● PROBLEM DETAILS
Could you rewrite the records from the line with "Task: Open the 《天翼云云审计服务协议》 link" through the end of the records, changing "computer-use agent" to "desktop agent" and keeping everything else the same? Please leave the pictures out.

Word and element location data:
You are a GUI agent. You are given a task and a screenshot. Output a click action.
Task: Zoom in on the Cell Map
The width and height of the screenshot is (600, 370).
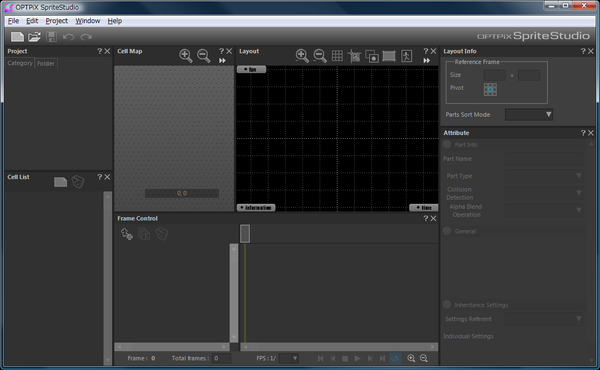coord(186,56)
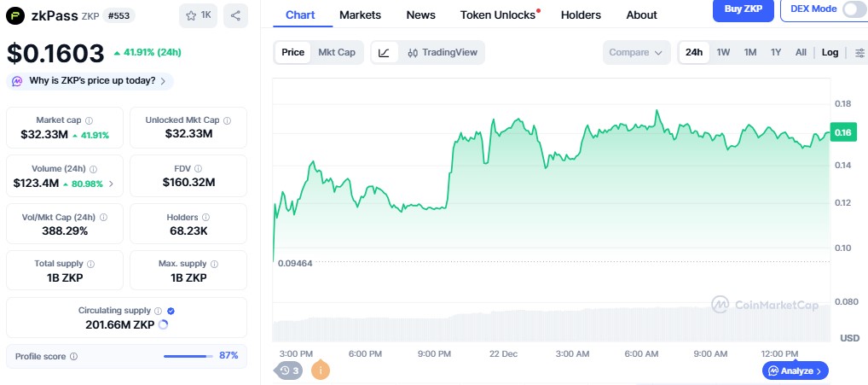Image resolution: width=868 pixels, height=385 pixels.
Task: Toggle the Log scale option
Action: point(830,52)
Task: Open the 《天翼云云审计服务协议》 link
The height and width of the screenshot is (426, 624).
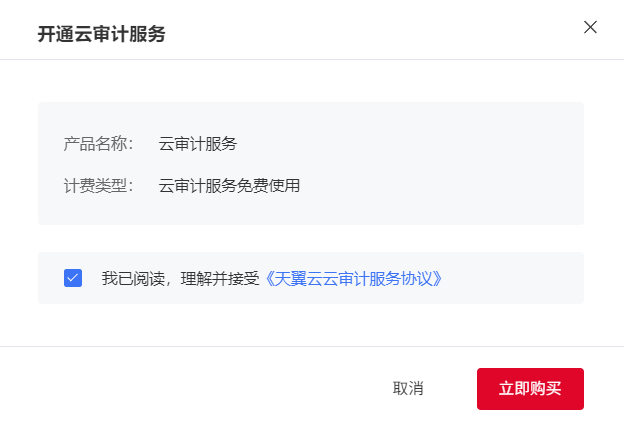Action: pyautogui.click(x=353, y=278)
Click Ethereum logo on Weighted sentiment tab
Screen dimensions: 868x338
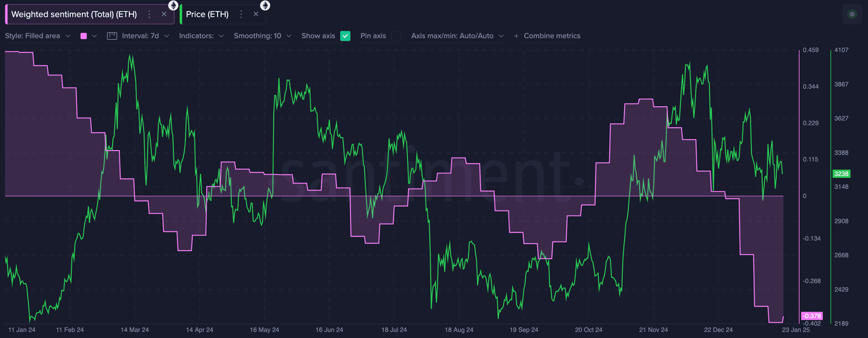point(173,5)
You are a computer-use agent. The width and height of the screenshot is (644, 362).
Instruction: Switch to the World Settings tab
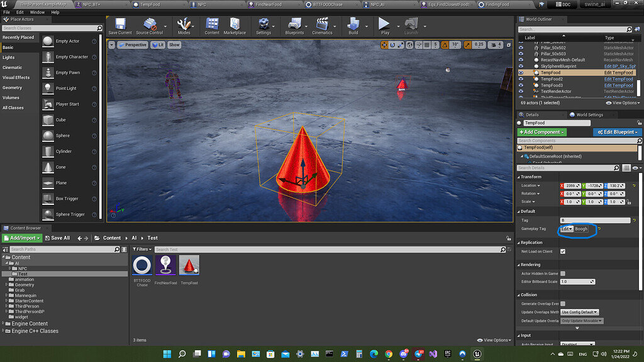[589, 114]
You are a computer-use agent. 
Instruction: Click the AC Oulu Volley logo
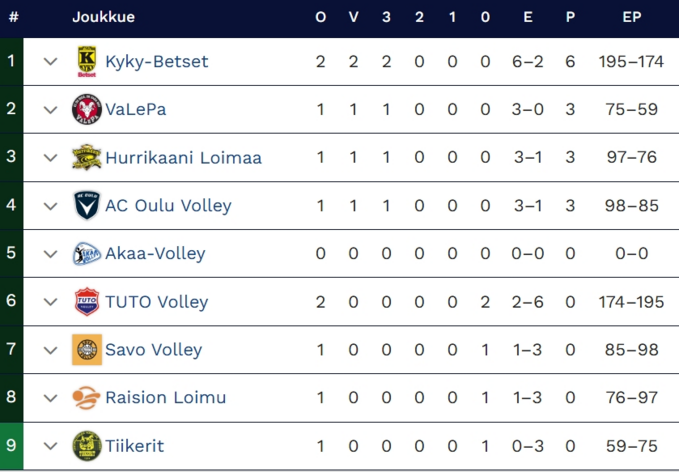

● OUTPUT OF THE EXERCISE
Task: Open the 《天翼云云审计服务协议》 link
The height and width of the screenshot is (426, 624).
Action: pyautogui.click(x=353, y=278)
Click Ethereum logo on Weighted sentiment tab
Screen dimensions: 868x338
point(173,5)
You are a desktop agent. The width and height of the screenshot is (644, 362).
Instruction: Switch to the World Settings tab
[589, 114]
You are a desktop agent. 
Instruction: Click the AC Oulu Volley logo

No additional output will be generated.